→ **Task statement**
Lines that include the string "will" are the ones to copy from the entries below.

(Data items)
^^^^^^^^^^^^^^^^

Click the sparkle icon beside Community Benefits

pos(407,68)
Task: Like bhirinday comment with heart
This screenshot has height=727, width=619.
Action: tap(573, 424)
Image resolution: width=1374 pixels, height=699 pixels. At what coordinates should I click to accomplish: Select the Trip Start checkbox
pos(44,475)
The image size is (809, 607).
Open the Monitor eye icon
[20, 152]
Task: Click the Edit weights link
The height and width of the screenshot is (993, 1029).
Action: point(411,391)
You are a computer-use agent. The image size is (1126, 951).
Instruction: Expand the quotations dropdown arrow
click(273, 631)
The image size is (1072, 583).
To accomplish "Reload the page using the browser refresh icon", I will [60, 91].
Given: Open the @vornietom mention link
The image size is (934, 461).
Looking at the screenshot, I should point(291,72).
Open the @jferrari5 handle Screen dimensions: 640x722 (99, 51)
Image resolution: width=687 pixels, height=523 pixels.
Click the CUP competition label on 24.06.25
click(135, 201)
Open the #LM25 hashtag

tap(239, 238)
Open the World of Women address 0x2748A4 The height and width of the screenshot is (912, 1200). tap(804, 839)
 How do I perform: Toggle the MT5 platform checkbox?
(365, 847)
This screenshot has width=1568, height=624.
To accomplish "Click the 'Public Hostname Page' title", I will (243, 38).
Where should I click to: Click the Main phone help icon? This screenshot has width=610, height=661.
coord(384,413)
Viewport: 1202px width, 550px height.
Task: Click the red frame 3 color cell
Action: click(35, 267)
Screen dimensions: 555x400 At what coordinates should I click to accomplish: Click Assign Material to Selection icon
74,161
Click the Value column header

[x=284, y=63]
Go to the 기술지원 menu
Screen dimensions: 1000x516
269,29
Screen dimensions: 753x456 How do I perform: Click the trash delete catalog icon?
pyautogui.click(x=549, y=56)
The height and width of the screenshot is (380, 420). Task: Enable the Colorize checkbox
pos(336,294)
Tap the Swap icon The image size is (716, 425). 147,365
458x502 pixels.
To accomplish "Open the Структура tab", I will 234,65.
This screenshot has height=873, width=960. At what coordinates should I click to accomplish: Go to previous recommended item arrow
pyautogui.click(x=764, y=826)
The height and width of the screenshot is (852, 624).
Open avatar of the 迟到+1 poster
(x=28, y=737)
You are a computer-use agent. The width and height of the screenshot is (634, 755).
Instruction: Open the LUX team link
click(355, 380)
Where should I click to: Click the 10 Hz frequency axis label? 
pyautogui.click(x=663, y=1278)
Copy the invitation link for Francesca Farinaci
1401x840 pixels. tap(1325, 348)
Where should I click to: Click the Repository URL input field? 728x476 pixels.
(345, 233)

^^^^^^^^^^^^^^^^

→ **Output for this task**
To accomplish "Reload the page using the browser refresh icon", I will [60, 91].
To accomplish "Click the 'Public Hostname Page' title", I will (243, 38).
To accomplish "Open the Структура tab", I will 234,65.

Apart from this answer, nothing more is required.